··· Record extracts ···

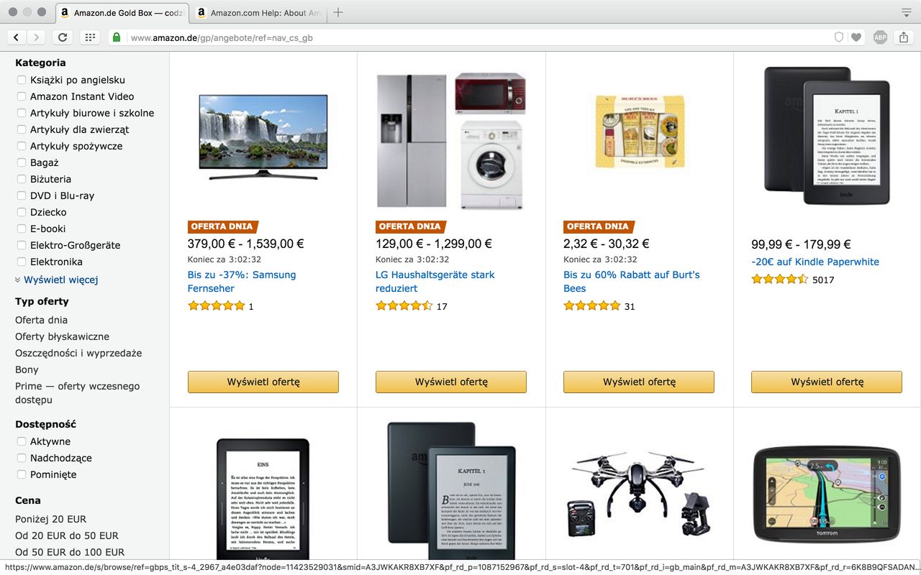
Task: Open the tab list menu at top right
Action: 906,12
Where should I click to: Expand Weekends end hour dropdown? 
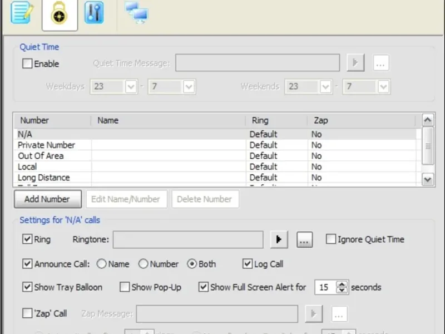point(383,86)
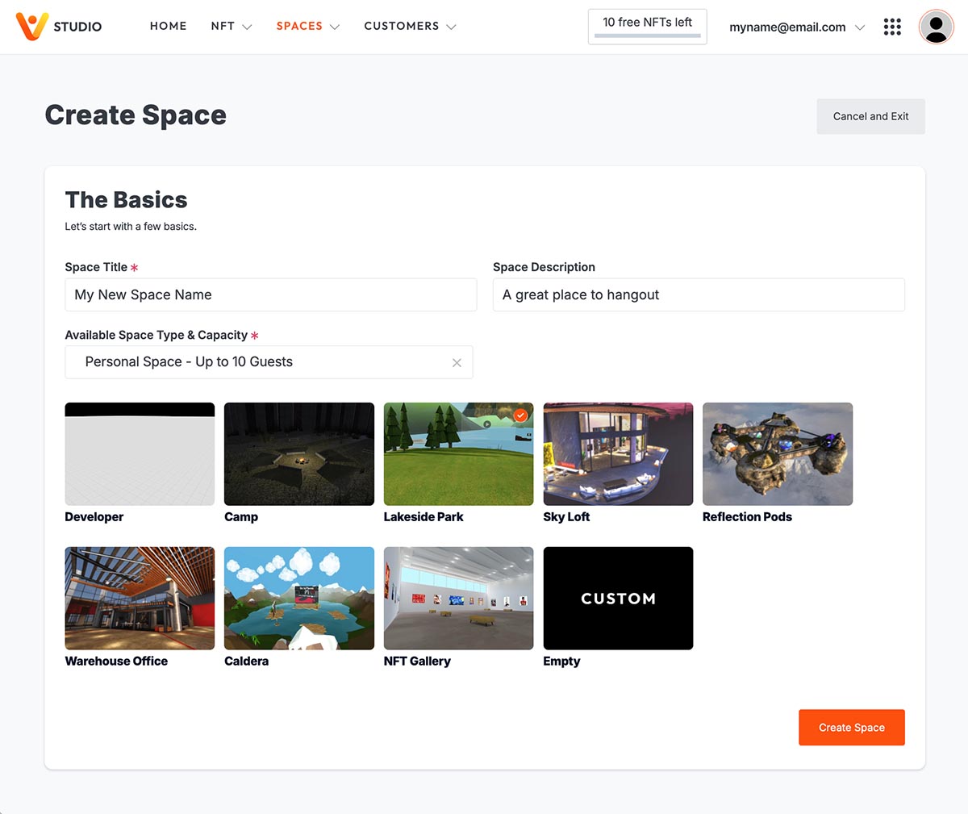Click the 10 free NFTs left indicator
This screenshot has height=814, width=968.
(647, 26)
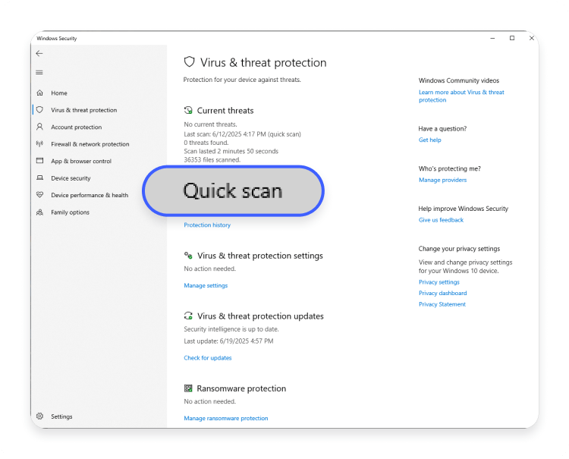Select the Account protection person icon
This screenshot has height=459, width=569.
(40, 127)
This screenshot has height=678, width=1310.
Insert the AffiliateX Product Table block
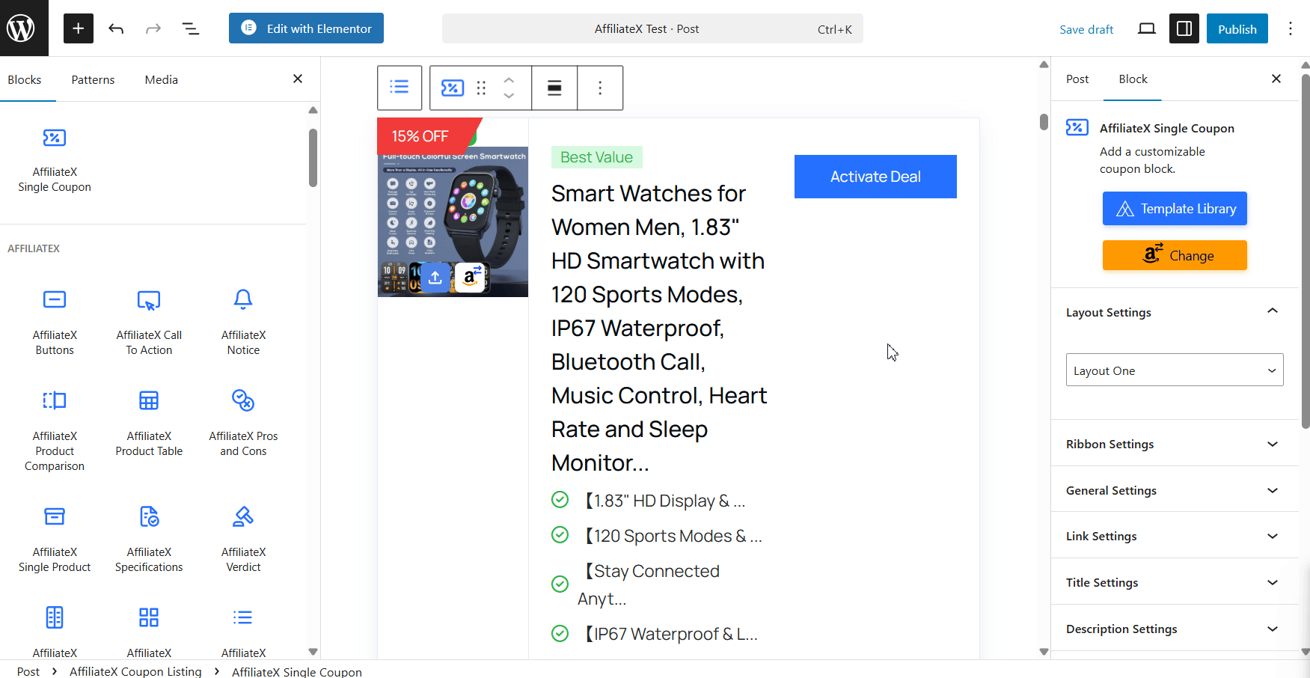149,423
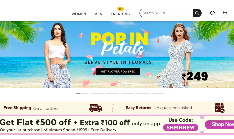
Task: Open the wishlist heart icon
Action: [x=212, y=13]
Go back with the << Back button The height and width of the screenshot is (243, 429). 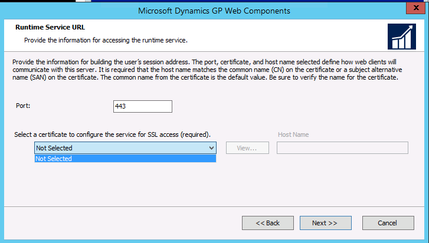click(x=267, y=223)
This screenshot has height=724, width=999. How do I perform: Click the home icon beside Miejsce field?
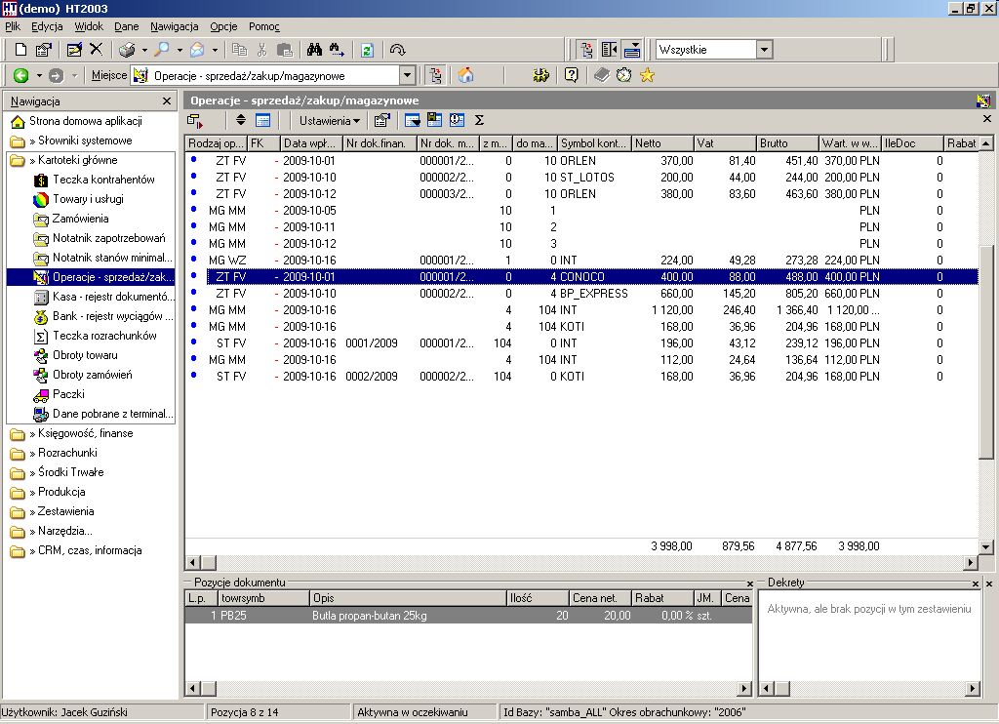pyautogui.click(x=465, y=75)
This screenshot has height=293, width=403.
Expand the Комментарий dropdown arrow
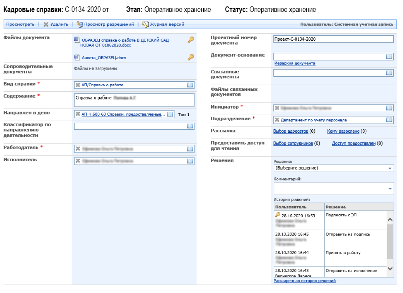tap(390, 189)
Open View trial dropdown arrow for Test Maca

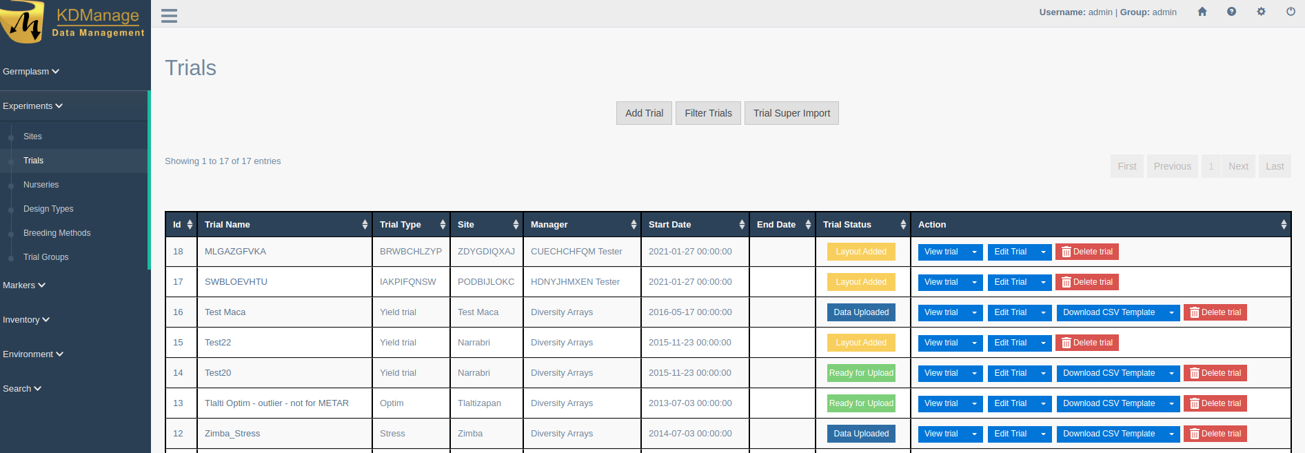974,312
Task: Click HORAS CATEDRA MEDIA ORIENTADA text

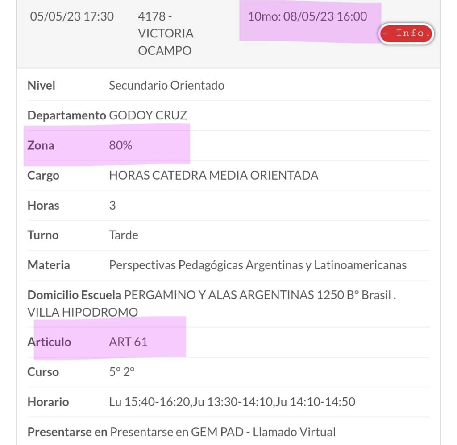Action: coord(213,175)
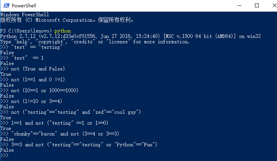The height and width of the screenshot is (161, 277).
Task: Click the Microsoft Corporation copyright line
Action: tap(67, 20)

···

Assigned task: Pictures are not part of the copy. Output only the lines from the one with "Open View trial dropdown arrow for Test Maca" through the final line of the records, exactly as given.

Your solution:
Open View trial dropdown arrow for Test Maca

974,312
Task: Click HORAS CATEDRA MEDIA ORIENTADA text

Action: coord(213,175)
The height and width of the screenshot is (161, 277).
Task: Click the Microsoft Corporation copyright line
Action: tap(67, 20)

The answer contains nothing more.